(Source records)
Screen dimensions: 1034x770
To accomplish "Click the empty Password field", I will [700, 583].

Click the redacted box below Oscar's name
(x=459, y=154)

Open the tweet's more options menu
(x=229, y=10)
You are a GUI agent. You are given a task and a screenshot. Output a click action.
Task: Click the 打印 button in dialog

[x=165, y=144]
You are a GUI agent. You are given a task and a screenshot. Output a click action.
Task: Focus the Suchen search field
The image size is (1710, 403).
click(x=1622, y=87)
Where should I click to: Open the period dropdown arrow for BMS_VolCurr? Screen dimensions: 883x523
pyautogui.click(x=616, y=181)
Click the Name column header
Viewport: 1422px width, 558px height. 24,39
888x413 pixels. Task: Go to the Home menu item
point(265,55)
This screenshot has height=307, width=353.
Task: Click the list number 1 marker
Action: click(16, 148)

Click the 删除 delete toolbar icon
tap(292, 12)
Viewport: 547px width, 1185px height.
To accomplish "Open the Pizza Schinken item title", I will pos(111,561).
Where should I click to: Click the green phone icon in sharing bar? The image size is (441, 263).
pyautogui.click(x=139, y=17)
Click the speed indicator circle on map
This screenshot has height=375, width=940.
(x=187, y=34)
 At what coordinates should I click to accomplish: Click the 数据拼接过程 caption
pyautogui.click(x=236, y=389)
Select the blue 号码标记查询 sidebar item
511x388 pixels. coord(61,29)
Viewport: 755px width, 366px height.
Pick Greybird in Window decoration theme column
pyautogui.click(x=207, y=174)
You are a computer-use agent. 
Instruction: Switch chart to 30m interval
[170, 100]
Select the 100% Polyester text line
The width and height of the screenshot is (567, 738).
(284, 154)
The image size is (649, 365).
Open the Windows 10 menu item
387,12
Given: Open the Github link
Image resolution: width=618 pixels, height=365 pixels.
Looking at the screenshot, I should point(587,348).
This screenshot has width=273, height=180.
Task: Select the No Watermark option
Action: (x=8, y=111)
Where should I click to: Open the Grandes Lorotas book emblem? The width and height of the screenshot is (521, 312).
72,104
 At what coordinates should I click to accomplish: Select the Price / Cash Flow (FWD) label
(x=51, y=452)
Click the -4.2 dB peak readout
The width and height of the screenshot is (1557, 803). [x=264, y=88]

TASK TO CARRY OUT: Output all of the records exactly, with nothing omitted.

EXERCISE OUTPUT:
Screen dimensions: 1034x770
To accomplish "Click the empty Password field", I will [700, 583].

Click the redacted box below Oscar's name
(x=459, y=154)

Open the tweet's more options menu
(x=229, y=10)
You are a GUI agent. You are given a task and a screenshot. Output a click action.
Task: Click the 打印 button in dialog

[x=165, y=144]
You are a GUI agent. You are given a task and a screenshot. Output a click action.
Task: Focus the Suchen search field
The image size is (1710, 403).
click(x=1622, y=87)
Where should I click to: Open the period dropdown arrow for BMS_VolCurr? Screen dimensions: 883x523
pyautogui.click(x=616, y=181)
Click the Name column header
Viewport: 1422px width, 558px height. 24,39
888x413 pixels. Task: Go to the Home menu item
point(265,55)
This screenshot has height=307, width=353.
Task: Click the list number 1 marker
Action: click(16, 148)

Click the 删除 delete toolbar icon
tap(292, 12)
Viewport: 547px width, 1185px height.
To accomplish "Open the Pizza Schinken item title", I will pos(111,561).
Where should I click to: Click the green phone icon in sharing bar? The image size is (441, 263).
pyautogui.click(x=139, y=17)
Click the speed indicator circle on map
This screenshot has height=375, width=940.
(x=187, y=34)
 At what coordinates should I click to accomplish: Click the 数据拼接过程 caption
pyautogui.click(x=236, y=389)
Select the blue 号码标记查询 sidebar item
511x388 pixels. coord(61,29)
Viewport: 755px width, 366px height.
Pick Greybird in Window decoration theme column
pyautogui.click(x=207, y=174)
You are a computer-use agent. 
Instruction: Switch chart to 30m interval
[170, 100]
Select the 100% Polyester text line
The width and height of the screenshot is (567, 738).
(284, 154)
The image size is (649, 365).
Open the Windows 10 menu item
387,12
Given: Open the Github link
Image resolution: width=618 pixels, height=365 pixels.
Looking at the screenshot, I should point(587,348).
This screenshot has width=273, height=180.
Task: Select the No Watermark option
Action: (x=8, y=111)
Where should I click to: Open the Grandes Lorotas book emblem? The width and height of the screenshot is (521, 312).
72,104
 At what coordinates should I click to accomplish: Select the Price / Cash Flow (FWD) label
(x=51, y=452)
Click the -4.2 dB peak readout
The width and height of the screenshot is (1557, 803). [x=264, y=88]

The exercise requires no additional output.